Like Harry, we also get the sense that his treasured family myths aren't what he thought. Yates plants just enough seeds here to pick up again in The Half-Blood Prince, but not in a way that feels like a cliffhanger. Instead, subtle performances from Radcliffe and Alan Rickman capture the emotion in satisfying shorthand.

Once again, the producers lucked out years ago in their casting. Radcliffe has grown into a British Clark Kent, matched by Rupert Grint and Hermione Watson, indelibly becoming their characters. Surrounding them are some of the best actors alive, all willing to come back for brief moments here in their dedication to being part of this story. David Thewlis is almost in a blink and you miss him state here, yet the compassion of his character comes through.

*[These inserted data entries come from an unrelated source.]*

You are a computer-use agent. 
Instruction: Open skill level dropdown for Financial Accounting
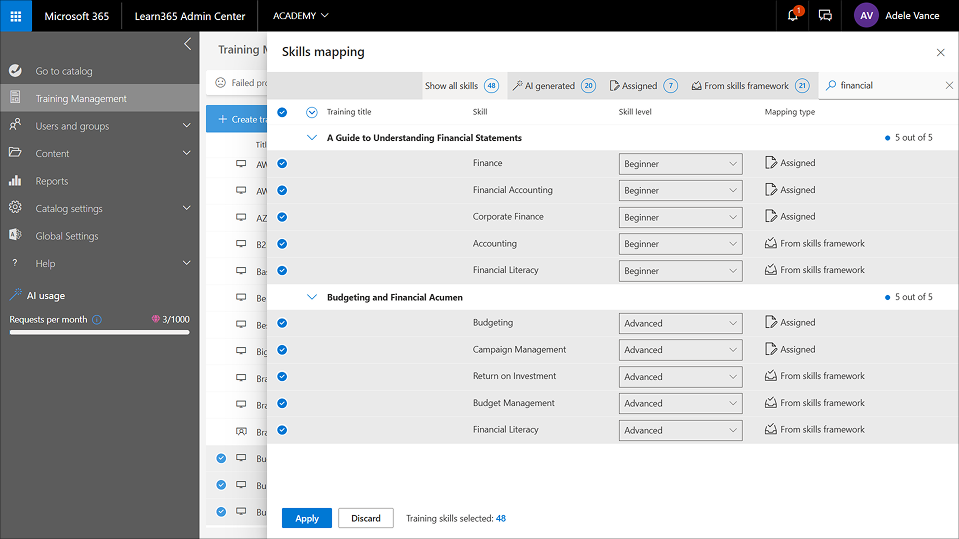(x=680, y=190)
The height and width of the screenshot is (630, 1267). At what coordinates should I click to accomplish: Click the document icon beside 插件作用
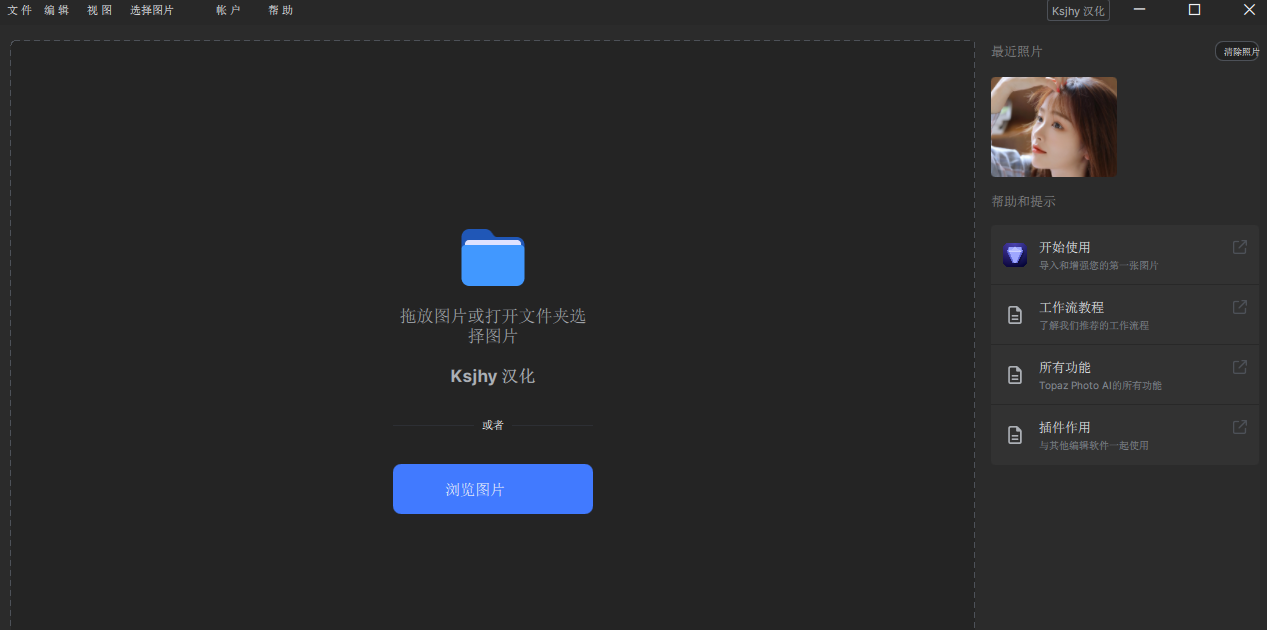click(1015, 435)
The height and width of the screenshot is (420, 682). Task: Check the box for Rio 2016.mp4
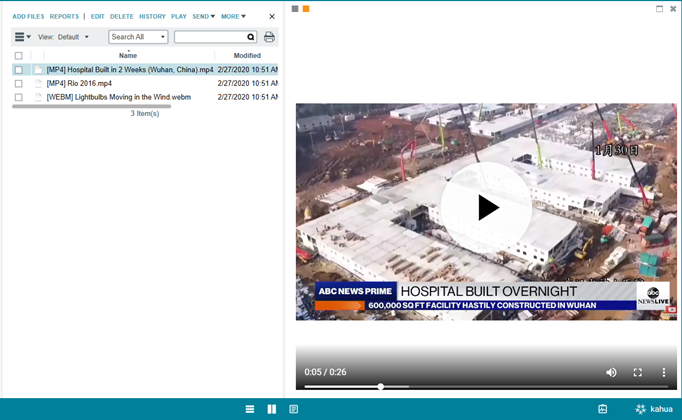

The absences here make sense, too. After the first film, the ghosts of Hogwarts disappeared, but that has to happen in order for the darkness of the last films have weight. It's hard to feel real loss, from Cedric Diggory in The Goblet of Fire onward, if we know there's some way that death really isn't binding in the Wizarding world.

Harry Potter and the Order of the Phoenix stands pretty solidly. As a franchise, it just keeps getting better and better, even as it turns darker and darker. I don't know that there's a better metaphor for being a teenager.